The primary goal was trying to understand a ~1k stared github repo ReactiveTrader, which demonstrates using reactive extension in real world application. I've successfully built(though took some effort) and ran both the server and client. and it is really excellent learning material!
While reading the code, I was stucked by several constructors injection like this:
public SpotTilesViewModel(IReactiveTrader reactiveTrader,
Func<ICurrencyPair, SpotTileSubscriptionMode, ISpotTileViewModel> spotTileFactory,
IConcurrencyService concurrencyService,
ILoggerFactory loggerFactory)
There's a Func<TSource1, TSource2, TTarget> called somefactory in the constructor, there's no explicit reference to the constructor(so it must be DI right?), and there's no code registering the Func type(which is used in above SO answer I mentioned):
builder.RegisterType<Func...
So I'm very curious about why such Func<> factory in constructor is useful, and how does it work, and if possible, could you give a simplest demo?

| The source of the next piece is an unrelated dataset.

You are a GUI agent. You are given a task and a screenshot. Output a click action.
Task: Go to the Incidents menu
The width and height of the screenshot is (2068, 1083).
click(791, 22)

Many thanks!
I'm neither familiar with that particular feature of Autofac nor the code base to which you refer, but some DI Containers support automatic generation of functions. After all, a function (or delegate) is just an anonymous interface; it's another way to model polymorphism.
A delegate with the type Func<ICurrencyPair, SpotTileSubscriptionMode, ISpotTileViewModel> is a function that will return an ISpotTileViewModel object if you supply an ICurrencyPair and a SpotTileSubscriptionMode. That's isomorphic to an interface like this:
public interface ISpotTileViewModelFactory
{
ISpotTileViewModel Create(ICurrencyPair pair, SpotTileSubscriptionMode mode);
}
Some DI Containers can autogenerate such factory interfaces as well. The algorithm goes something like this:
Keep in mind that at the heart of a DI Container is a table of mappings from polymorphic types to concrete types. For instance, the interface ISpotTileViewModel is mapped to a concrete type. Skimming the GitHub repository for the code base in question, I guess that the SpotTileViewModel class is the concrete type paired with ISpotTileViewModel.

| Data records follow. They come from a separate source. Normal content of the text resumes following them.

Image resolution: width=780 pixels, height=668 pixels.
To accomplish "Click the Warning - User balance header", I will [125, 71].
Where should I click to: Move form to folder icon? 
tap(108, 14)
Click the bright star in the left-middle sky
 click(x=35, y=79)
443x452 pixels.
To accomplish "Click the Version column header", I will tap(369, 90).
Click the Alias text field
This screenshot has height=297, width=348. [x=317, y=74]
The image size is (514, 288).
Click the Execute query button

The SpotTileViewModel class has one constructor. Thus, in order to be able to create an instance of it, the DI Container must analyse the constructor to figure out how to invoke it. It looks like this:
public SpotTileViewModel(
ICurrencyPair currencyPair,
SpotTileSubscriptionMode spotTileSubscriptionMode,
Func<ICurrencyPair, SpotTileSubscriptionMode, ISpotTileViewModel, ISpotTilePricingViewModel> pricingFactory,
Func<ITrade, ISpotTileViewModel, ISpotTileAffirmationViewModel> affirmationFactory,
Func<string, ISpotTileViewModel, ISpotTileErrorViewModel> errorFactory,
Func<ISpotTileConfigViewModel> configFactory)
It looks like a bit of a mouthful, but there's the ICurrencyPair and SpotTileSubscriptionMode, as well as four other functions.

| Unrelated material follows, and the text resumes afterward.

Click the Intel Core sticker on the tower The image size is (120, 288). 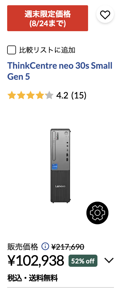(x=54, y=166)
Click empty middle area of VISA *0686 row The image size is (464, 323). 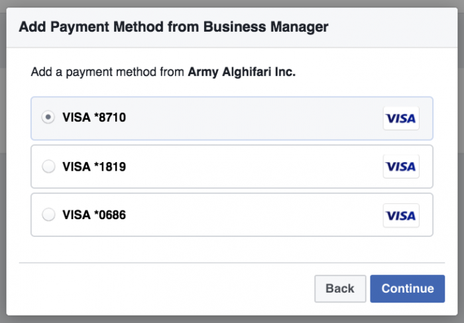[252, 215]
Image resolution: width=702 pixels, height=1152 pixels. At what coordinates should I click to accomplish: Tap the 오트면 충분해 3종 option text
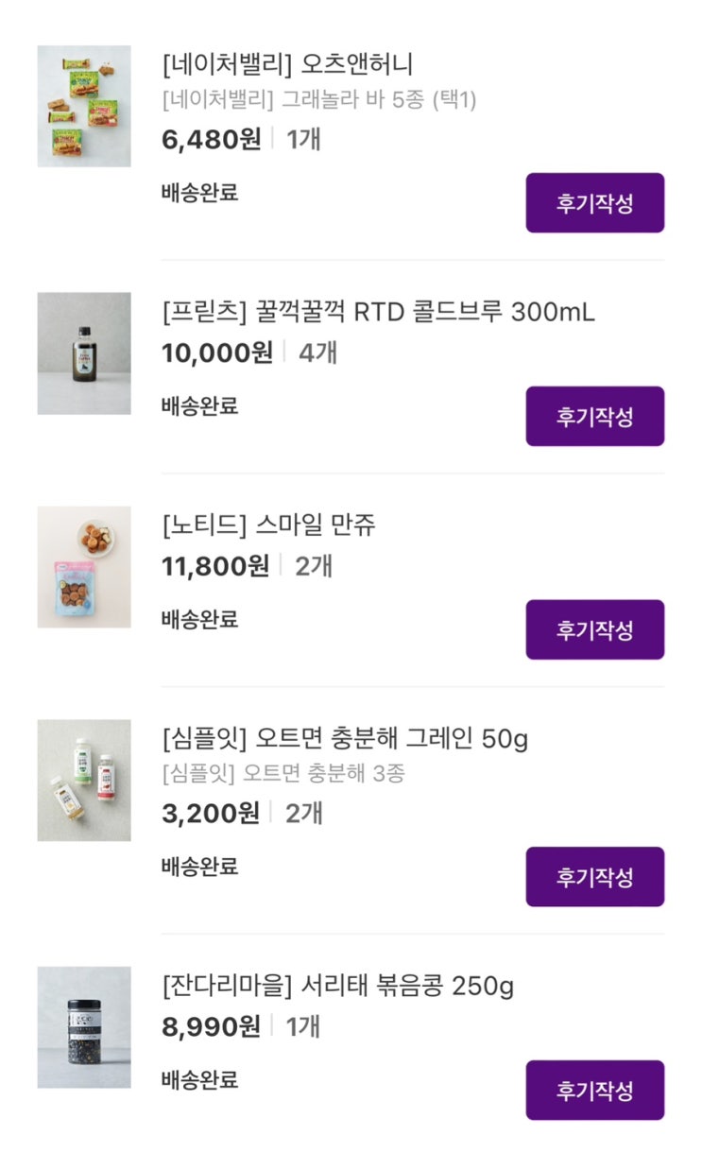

The DI Container must now figure out how it can (if possible) create each of those six constructor arguments. It proceeds recursively through its table of mappings until it figures it out or has to give up. This process is what Steven van Deursen and I call Auto-Wiring in DIPPP.
My guess is that the DI Container has mappings for most of the polymorphic types in play here: ISpotTileAffirmationViewModel, ISpotTileErrorViewModel, and so on. Possible exceptions (but I'm speculating here) are exactly ICurrencyPair and SpotTileSubscriptionMode. But then, if you supply those two missing pieces, the DI Container knows how to map all the other pieces of the puzzle, and via Reflection Emit, it's able to 'code at run time' a function with the type Func<ICurrencyPair, SpotTileSubscriptionMode, ISpotTileViewModel>.